呼び出し音が鳴る。しばらく待つが、繋がらない。元々ダメ元でかけた電話だ。繋がらなくても驚きはない。天宮家にこき使われているみのるが忙しくないはずがなかった。
「はぁ……」
吐いた息が白く風に乗っていく。一体自分はどうすればいいのだろう。光希は視線を下に落とした。
「光希!」
光希は声の主を確認しようと、ちらりと目線を上げた。その姿が目に入った瞬間、光希はその人物を見なかった事にした。
「相川君、」
無視だ。光希は二人に背を向けて歩き出そうとする。
「ぐはっ!」
コートの首元を掴まれ、首が絞まりかかる。お陰で止まらざるを得なくなった。振り返ると、光希を絞殺しかけた張本人がムカつくほどにいい笑顔を浮かべて立っていた。そしてその隣には全身をモコモコに固めた夏美が立っている。
「何の用だ」
光希は感情の籠らない瞳を向けて冷たく言い放つ。涼はムカつくほどにいい笑顔を浮かべたまま答えた。

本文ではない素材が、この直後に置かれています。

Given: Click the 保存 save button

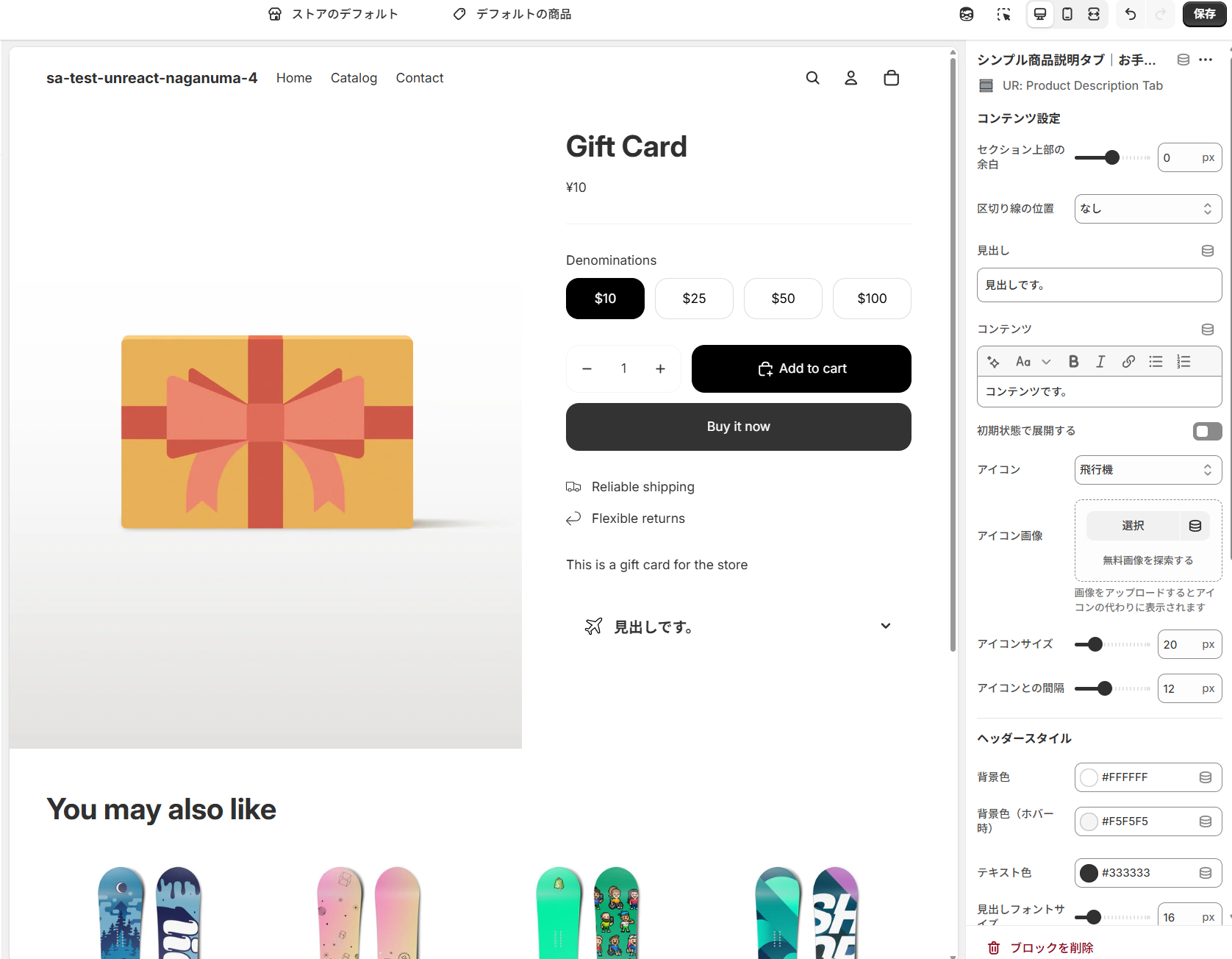Looking at the screenshot, I should point(1204,14).
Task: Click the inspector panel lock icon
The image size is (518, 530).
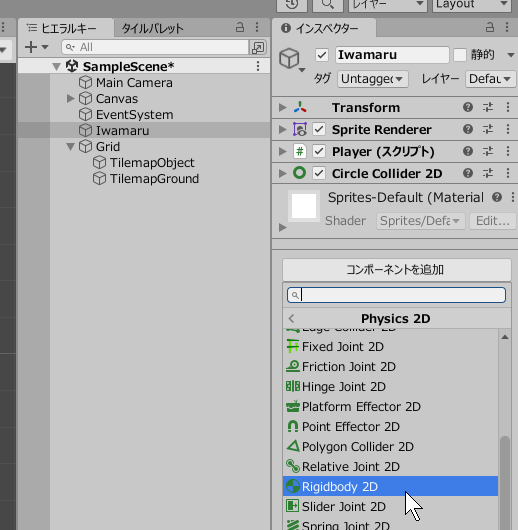Action: [490, 27]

「なんか、光希がちっちゃい女の子を連れ回しているという情報が入りまして……。これは事件ですねーってなったわけなんだけど、」
光希は表情を動かさず、涼を見る。
「それで? 俺はそんな奴は知らない」
ふうん、と楽しそうに涼は眉を上げた。
「えー、このままだと相川光希はロリコンである、という事になるけどいい?仲良く手を繋いでたらしいし」
光希の顔に隠し切れずに動揺が滲む。それに気づいた涼は笑みを深めた。涼と夏美はこの件にどうやら首を突っ込みたいようだ。
「それは事実じゃないし、俺はロリコンじゃない」
光希は渋い顔で否定する。涼は楽しそうに更に光希を追い詰めていく。この場の主導権は完全に涼の物だった。

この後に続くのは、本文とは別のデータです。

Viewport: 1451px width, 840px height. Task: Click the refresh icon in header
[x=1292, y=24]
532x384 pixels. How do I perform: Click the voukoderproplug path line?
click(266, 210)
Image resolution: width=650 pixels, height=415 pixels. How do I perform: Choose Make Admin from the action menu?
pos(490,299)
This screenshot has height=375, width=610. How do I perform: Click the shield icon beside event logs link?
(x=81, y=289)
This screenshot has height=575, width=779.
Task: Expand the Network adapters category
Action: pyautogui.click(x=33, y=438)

「ではでは、ちっちゃい女の子とスーパー行って二人で帰ったのはどうかなぁ新婚生活?もう同居しちゃってるの?」
笑顔で涼は色々と並べ立てていく。その度に光希は眉を寄せ、厳しい顔つきになっていった。それと同時に涼の笑顔が深くなっていく。
「……違う。チビでも同い年だ」
とうとう光希が折れた。今までの涼が並べ立ててきた事実を肯定し、ロリコンである事をキッチリ否定する。涼は少し残念そうに笑みを消す。夏美はそんな涼を見て、光希を見据えた。
「じゃあ、事情を聞かせてもらおうか」
「……ああ」
この場所で立ち話する内容ではない。光希は話す場所を別の場所にしようと提案した。
「どこがいいかな?」
「うーん、この辺りの店は埋まってるだろうし、こじんまりしたカフェみたいな所がいいよね?」
腕を組んで考える夏美の問いかけに、光希と涼は頷いた。夏美はスマホを鞄から取り出す。少しの間画面を見つめ、夏美は笑顔を見せた。
「あったよ〜、穴場!」
「夏美、調べるの速いね」
「えへへ、一応次期当主ですから!」
中学一年生にしては発達し過ぎな胸を張って、夏美は得意げに笑った。光希の顔は夏美とは対照的に強張る。

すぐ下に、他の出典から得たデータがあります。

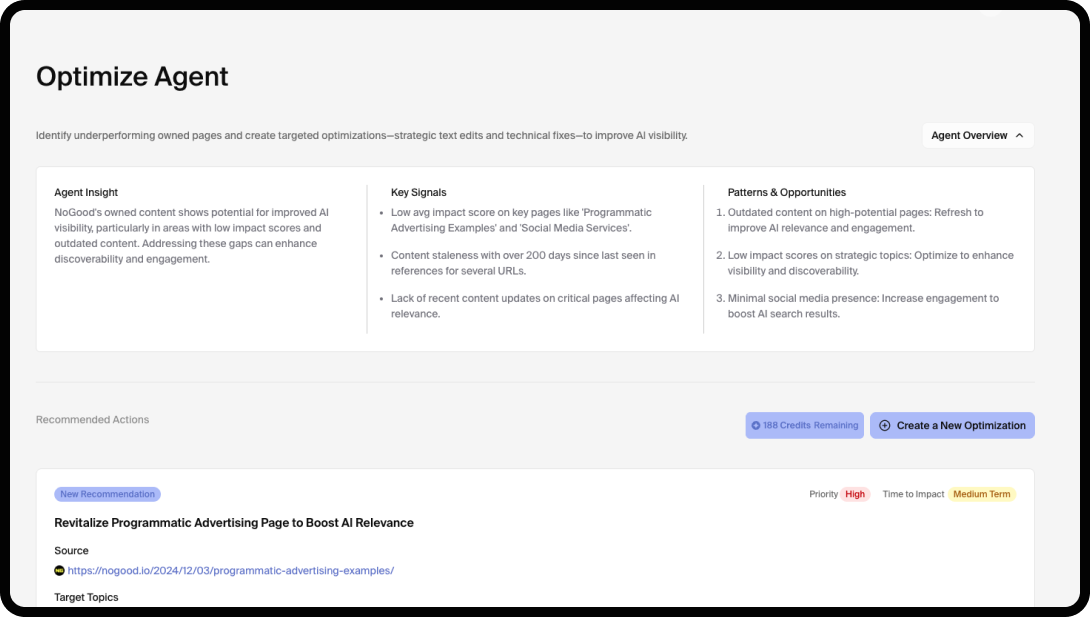Click the Key Signals heading
The image size is (1090, 617).
(x=418, y=192)
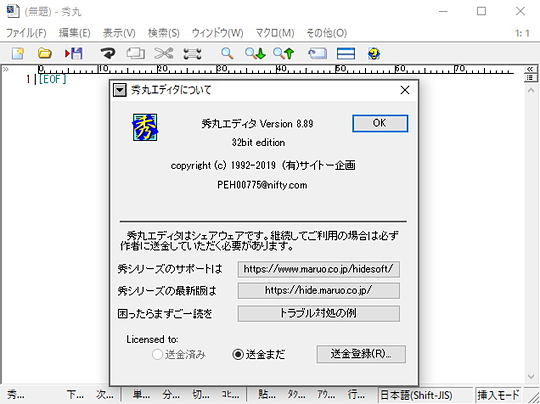Click the hide.maruo.co.jp link button
This screenshot has height=404, width=540.
pos(319,291)
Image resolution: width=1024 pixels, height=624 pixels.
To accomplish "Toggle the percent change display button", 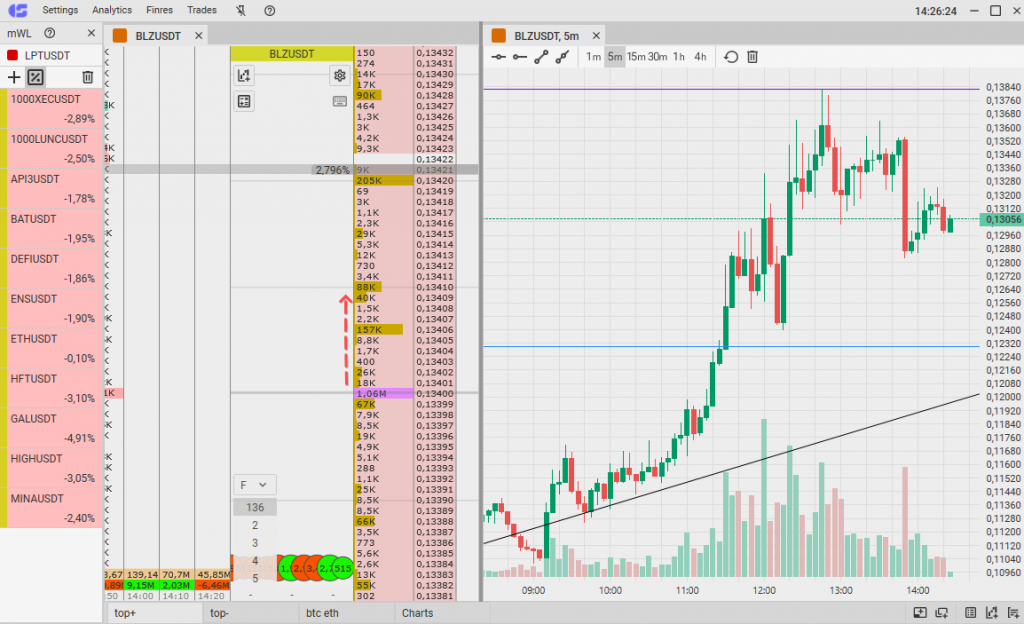I will (35, 77).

どうしてこの二人は自分といつも通りに話せるのだろう。自分はずっと二人に冷たい態度を取って遠ざけてきたというのに。頭を振って光希は緩みかけた気持ちを引き締める。心を許してはいけない。許せば今までの努力が無駄になる。
「どうしたの? 光希、」
すでに歩き出していた涼が歩き出そうとしない光希を心配して声をかけてくる。光希は首を振った。